Saved entries:
___

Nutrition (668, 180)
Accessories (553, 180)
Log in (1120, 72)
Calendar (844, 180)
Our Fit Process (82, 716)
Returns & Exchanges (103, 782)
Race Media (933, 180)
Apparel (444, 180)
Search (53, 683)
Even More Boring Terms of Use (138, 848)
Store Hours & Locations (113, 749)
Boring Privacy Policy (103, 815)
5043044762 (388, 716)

___

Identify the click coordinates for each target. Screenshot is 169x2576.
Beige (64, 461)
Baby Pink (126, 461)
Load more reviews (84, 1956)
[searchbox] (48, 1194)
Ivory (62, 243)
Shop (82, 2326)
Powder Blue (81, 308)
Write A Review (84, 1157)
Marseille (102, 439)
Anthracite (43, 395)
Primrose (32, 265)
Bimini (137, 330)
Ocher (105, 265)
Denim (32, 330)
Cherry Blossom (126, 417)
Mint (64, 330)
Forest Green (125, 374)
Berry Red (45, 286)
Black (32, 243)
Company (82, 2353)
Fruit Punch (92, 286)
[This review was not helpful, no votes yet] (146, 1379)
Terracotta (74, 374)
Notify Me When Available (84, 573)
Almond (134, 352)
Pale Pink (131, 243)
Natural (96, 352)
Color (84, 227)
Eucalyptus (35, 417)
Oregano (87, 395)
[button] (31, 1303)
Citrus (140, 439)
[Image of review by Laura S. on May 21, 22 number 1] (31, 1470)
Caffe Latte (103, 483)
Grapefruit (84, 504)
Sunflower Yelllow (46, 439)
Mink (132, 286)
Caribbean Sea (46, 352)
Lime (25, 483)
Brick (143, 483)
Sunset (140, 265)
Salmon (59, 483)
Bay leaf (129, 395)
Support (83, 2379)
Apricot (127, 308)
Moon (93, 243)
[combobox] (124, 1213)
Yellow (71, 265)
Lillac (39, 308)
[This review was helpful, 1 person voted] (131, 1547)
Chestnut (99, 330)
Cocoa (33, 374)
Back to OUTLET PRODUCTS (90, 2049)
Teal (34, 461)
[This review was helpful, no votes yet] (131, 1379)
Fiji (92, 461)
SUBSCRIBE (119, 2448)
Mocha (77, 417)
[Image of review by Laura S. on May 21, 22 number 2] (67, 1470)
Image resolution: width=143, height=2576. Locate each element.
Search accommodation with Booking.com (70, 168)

___

_Problem requirements_:
The lines above from the one containing "2] (67, 1470)" through the one containing "Search accommodation with" are to be set down exactly, and no others.

_Expected output_:
[Image of review by Laura S. on May 21, 22 number 2] (67, 1470)
Image resolution: width=143, height=2576. Locate each element.
Search accommodation with Booking.com (70, 168)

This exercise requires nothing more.